Der Australier und Wahl-New-Yorker Nick Murphy experimentiert gerne mit Genre-Mischungen und Künstlernamen, tänzelt als Songwriter durch Future Beat, HipHop, Funk, Electro und Modern Soul und das immer smooth und mit hervorragender Bodenhaftung.
2011 landete er seinen großen Coup mit dem Cover des Backstreet-Boys-Hits "No Diggity", 2012 stellte er auf der EP "Thinking in Textures" erstmals seinen kühlen, unaufgeregten Electro-Sound in den Fokus und 2014 erschien "Built on Glass", sein gefeiertes Electro-Soul-Debütalbum, das ihn als erstklassigen Künstler etablierte und zahlreiche ARIA Awards einbrachte.
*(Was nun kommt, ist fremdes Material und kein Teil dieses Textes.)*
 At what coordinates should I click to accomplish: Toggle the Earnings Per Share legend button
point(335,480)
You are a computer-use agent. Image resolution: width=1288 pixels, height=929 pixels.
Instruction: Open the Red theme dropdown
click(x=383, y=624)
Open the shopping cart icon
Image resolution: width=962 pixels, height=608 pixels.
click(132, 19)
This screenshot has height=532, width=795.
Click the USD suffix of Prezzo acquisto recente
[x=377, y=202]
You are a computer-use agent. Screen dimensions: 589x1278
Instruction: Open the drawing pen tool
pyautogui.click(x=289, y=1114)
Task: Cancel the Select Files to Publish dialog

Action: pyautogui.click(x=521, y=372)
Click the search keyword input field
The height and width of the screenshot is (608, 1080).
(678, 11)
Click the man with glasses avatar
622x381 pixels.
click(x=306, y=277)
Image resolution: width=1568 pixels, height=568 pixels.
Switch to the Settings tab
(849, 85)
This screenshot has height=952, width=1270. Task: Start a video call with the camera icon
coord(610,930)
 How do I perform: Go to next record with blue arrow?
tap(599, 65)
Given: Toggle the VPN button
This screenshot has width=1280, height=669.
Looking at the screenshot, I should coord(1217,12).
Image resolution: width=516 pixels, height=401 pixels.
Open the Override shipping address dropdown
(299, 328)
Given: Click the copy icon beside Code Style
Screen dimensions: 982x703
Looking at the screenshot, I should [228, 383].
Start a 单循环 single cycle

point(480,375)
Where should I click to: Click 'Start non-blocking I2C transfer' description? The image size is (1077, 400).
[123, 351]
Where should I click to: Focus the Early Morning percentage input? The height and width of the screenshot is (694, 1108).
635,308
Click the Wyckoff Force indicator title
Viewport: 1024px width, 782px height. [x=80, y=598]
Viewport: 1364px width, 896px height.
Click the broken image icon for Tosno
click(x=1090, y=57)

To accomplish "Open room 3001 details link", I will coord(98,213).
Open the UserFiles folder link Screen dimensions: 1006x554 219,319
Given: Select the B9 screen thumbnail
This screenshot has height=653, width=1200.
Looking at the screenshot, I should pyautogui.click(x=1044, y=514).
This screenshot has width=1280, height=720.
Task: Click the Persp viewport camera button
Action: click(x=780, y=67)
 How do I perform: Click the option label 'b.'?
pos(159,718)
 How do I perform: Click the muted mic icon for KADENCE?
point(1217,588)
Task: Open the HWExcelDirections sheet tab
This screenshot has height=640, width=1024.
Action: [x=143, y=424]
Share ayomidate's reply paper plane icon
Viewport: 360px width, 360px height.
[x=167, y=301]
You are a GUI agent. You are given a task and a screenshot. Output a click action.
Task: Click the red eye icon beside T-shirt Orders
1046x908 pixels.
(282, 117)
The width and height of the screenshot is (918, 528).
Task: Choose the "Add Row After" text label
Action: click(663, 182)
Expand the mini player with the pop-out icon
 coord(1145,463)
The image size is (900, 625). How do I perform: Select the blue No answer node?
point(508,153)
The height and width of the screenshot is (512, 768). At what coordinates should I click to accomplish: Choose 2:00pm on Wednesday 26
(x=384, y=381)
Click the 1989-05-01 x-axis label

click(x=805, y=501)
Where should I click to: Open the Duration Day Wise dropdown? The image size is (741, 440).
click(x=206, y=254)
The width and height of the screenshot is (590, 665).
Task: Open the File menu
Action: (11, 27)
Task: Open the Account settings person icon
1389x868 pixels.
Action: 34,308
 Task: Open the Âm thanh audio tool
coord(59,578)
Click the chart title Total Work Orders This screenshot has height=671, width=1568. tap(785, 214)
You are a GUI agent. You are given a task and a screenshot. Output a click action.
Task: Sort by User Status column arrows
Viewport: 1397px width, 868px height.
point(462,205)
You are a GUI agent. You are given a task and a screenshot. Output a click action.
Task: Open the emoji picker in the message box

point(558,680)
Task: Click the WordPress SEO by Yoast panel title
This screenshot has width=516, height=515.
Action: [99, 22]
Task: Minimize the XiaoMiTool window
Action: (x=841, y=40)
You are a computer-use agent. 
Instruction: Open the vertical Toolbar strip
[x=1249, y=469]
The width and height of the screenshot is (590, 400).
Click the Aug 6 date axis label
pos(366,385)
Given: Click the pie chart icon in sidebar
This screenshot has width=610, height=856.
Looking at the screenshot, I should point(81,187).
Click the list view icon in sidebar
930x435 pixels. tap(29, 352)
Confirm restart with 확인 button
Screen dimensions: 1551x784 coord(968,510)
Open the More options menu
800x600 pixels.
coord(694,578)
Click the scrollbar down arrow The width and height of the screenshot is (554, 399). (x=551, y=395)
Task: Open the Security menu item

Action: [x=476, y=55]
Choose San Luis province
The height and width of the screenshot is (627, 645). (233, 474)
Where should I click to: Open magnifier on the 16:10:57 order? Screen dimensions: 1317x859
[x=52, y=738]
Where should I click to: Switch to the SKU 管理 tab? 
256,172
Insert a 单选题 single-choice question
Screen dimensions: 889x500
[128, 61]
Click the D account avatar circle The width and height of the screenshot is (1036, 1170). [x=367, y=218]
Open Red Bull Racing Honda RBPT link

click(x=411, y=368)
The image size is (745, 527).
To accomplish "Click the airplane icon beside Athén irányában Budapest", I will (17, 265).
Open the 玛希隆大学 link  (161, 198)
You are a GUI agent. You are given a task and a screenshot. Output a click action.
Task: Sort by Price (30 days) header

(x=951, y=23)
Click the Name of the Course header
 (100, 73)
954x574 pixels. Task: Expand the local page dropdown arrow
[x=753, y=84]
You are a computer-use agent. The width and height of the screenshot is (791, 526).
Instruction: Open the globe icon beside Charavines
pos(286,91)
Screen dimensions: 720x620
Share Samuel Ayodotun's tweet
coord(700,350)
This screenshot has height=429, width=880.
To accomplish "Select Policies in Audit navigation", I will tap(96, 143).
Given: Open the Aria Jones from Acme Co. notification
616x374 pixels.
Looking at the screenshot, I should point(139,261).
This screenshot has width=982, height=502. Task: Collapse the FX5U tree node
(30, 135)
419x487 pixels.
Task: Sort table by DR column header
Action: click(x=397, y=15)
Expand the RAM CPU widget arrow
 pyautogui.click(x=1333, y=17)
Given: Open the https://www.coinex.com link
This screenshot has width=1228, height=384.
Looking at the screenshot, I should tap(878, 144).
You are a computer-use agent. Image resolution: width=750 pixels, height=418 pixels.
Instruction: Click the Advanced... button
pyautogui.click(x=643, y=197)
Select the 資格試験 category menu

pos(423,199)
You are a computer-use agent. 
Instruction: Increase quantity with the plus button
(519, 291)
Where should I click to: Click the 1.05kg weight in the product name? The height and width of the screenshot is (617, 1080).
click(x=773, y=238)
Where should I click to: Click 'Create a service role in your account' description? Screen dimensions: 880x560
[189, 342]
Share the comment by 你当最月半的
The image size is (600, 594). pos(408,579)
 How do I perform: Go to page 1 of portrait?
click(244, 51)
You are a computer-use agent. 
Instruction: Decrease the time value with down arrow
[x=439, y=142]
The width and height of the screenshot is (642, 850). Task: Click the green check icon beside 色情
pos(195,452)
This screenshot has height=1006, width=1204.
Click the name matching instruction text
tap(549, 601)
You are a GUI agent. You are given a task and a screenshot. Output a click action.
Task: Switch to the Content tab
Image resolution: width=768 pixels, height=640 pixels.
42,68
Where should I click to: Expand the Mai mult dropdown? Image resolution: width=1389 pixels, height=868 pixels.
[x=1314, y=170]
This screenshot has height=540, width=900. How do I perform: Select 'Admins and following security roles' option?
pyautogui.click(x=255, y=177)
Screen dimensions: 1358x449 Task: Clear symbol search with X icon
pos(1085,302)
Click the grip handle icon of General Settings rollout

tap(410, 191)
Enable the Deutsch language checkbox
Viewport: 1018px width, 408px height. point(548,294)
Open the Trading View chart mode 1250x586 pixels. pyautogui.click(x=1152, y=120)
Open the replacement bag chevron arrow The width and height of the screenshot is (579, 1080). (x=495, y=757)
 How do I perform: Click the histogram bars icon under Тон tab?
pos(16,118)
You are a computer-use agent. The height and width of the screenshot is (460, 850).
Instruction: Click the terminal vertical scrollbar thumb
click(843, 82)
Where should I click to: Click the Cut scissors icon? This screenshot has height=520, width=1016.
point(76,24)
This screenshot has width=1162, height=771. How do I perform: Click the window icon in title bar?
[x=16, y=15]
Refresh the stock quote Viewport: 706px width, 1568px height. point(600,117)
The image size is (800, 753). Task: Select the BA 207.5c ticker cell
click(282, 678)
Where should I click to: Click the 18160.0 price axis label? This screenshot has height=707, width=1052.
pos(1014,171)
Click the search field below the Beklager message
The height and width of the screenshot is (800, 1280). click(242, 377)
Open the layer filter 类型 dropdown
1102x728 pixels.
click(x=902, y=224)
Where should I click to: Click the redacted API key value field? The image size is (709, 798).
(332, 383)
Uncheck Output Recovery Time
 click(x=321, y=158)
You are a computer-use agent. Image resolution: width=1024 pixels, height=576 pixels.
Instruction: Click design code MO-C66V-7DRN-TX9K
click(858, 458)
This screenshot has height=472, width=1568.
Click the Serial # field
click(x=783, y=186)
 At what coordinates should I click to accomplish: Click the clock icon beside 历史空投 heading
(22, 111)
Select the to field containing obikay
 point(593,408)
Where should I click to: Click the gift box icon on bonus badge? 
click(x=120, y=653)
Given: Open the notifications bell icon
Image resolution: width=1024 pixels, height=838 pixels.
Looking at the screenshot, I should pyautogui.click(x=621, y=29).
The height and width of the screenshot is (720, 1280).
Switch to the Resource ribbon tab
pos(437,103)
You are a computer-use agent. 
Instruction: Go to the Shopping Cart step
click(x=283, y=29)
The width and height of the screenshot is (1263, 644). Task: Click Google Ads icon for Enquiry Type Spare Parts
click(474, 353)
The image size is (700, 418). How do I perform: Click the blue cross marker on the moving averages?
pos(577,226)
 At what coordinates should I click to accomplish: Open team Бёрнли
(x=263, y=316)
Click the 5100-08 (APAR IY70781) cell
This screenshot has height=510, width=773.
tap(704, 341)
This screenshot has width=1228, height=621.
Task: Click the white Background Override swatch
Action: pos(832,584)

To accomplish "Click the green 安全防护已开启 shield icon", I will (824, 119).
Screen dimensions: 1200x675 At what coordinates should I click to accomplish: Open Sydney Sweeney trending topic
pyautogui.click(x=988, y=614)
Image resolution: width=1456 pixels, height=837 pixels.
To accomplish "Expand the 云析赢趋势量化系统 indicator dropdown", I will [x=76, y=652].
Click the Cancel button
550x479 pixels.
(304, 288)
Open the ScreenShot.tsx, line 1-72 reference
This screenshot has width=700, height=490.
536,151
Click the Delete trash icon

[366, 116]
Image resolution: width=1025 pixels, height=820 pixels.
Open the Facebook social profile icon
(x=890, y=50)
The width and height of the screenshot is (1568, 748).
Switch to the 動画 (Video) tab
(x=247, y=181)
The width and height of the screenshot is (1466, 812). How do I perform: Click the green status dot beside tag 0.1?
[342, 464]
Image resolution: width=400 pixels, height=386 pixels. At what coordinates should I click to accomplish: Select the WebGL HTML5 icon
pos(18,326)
In den Jahren danach baute er sein vielbeachtetes musikalisches Werk weiter aus und tourte weltweit, mit ausverkauften Headline-Shows und Auftritten auf Bühnen wie Coachella, Lollapalooza und vielen weiteren.
"A Love For Strangers" (VÖ: 13.2.26), sein erstes Album als Chet Faker seit vier Jahren, erweitert den etablierten Sound in aufregende neue Richtungen: Mit mondbeschienenen Saxofonen, die an legendäre Acts wie Prefab Sprout und The Blue Nile erinnern, genauso wie mit dem üppigen, Breakbeat-lastigen Pop von David Grays Klassiker "White Ladder".
In zwölf frischen Songs sinniert Murphy über Liebeskummer und Unsicherheit im großen Maßstab - er stellt Fragen darüber, wie wir miteinander umgehen, untersucht, wie wir dabei scheitern, und vermittelt das notwendige Gefühl der Hoffnung, wenn es darum geht, unsere Beziehungen zur Welt um uns herum zu reparieren.